> [Zu erledigen]:
a. Fassen Sie den Absatz im zitierten Text, der mit den Worten „Ich hab mich gefragt, was wäre“ beginnt, kürzer zusammen und behalten Sie dabei seine wichtigsten Fakten bei.
b. Prüfen Sie anhand des zitierten Textes, ob die Aussagen (i), (ii) und (iii) zutreffen. Antworten Sie jeweils mit Ja oder Nein und zitieren Sie die entscheidenden Worte des Textes wörtlich: (i) Die Sätze über Lola entstanden 2021 für den Roman „Die Wut, die bleibt“. (ii) Der zitierte Dankestext steht am Anfang von „Und alle so still“. (iii) In Lolas Vorstellung würden die Frauen weiterhin kochen.

**** Zitierter Text

Dienstag, 16. September 2025

Mareike Fallwickl, Und alle so still


«Ich hab mich gefragt, was wäre, wenn alle Frauen sich verweigern würden», sagt Lola, und es ist wahr, sie stellt sich diese Dinge vor, beim Einschlafen und auch im Wachsein, «wenn sie nichts mehr tun würden, gar nichts, nicht zur Arbeit gehen, nicht kochen, nicht putzen, sie würden keinen Bus lenken und kein Hemd bügeln, nicht an der Supermarktkassa sitzen und keine Klasse unterrichten, sie würden einen umfassenden Stillstand erzwingen und sagen: Das sind unsere Körper, unsere allein, und wenn ihr glaubt, sie gehören euch, dann wollen wir doch mal sehen.»Als ich 2021 diese Sätze für meinen Roman «Die Wut, die bleibt» geschrieben habe, wusste ich bereits, dass darin eine weitere Geschichte, ein neues Buch steckt. — Fallwickl, Mareike. „Und alle so still.“ Rowohlt E-Book, p. 307


Dass dieses Buch eine Art Fortsetzung zu “Die Wut, die bleibt” darstellt, hatte ich mir selber gedacht schon bevor ich den Dankestext (s. Zitat) am Ende vom “Und alle so still” gelesen habe.

********
**** Gespeicherte Einträge

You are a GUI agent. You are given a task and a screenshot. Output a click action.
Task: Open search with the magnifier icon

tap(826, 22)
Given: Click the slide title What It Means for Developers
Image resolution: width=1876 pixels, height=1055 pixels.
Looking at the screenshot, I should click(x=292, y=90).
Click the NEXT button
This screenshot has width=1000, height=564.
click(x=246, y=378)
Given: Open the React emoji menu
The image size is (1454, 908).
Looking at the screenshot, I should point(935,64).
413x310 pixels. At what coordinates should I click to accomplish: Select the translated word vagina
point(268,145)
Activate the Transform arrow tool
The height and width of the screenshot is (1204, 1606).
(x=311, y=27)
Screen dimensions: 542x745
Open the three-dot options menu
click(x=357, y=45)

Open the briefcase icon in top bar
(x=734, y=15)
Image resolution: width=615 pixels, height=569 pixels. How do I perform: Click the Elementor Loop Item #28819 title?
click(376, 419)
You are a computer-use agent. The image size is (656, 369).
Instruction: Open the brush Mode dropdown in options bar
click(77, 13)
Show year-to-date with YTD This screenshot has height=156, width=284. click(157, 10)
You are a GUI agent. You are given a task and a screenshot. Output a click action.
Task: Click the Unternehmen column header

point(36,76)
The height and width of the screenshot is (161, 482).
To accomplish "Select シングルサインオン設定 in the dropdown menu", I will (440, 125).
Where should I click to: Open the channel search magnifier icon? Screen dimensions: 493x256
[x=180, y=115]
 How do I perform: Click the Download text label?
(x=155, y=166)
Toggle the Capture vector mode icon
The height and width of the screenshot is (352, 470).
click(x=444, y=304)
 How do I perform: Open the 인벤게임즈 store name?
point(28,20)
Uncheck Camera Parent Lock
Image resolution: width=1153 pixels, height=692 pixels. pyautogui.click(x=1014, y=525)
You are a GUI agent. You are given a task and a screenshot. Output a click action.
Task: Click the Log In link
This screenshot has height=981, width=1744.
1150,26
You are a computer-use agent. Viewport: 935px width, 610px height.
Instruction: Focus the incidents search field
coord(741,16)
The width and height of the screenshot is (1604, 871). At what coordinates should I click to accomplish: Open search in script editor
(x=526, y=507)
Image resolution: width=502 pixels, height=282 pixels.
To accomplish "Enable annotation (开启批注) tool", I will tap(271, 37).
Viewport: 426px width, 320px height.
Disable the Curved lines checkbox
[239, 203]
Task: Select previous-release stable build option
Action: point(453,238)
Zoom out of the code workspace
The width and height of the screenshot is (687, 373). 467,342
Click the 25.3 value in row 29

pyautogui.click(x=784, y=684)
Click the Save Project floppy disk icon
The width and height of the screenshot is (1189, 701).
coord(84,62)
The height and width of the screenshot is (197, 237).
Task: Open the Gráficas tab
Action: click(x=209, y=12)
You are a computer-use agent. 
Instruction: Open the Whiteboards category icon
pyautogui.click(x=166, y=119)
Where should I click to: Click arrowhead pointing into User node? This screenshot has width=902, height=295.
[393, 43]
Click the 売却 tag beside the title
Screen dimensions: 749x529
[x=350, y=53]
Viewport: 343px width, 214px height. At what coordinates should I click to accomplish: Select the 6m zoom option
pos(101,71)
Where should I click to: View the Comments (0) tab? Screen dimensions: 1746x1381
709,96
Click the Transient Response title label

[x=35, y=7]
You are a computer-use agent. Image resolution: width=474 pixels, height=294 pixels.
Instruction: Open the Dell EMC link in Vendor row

********

> [Lösungen unten]:
a. Lola stellt sich vor, dass alle Frauen sich verweigern. Sie würden nicht mehr arbeiten, kochen, putzen, Bus fahren, bügeln, an der Kasse sitzen oder unterrichten. So würden sie einen umfassenden Stillstand erzwingen, um zu zeigen, dass ihre Körper ihnen allein gehören. Fallwickl schrieb diese Sätze 2021 für den Roman „Die Wut, die bleibt“ und wusste schon damals, dass darin ein weiteres Buch steckt.

b.
(i) Ja: »Als ich 2021 diese Sätze für meinen Roman «Die Wut, die bleibt» geschrieben habe«
(ii) Nein: »den Dankestext (s. Zitat) am Ende vom “Und alle so still”«
(iii) Nein: »nicht zur Arbeit gehen, nicht kochen, nicht putzen«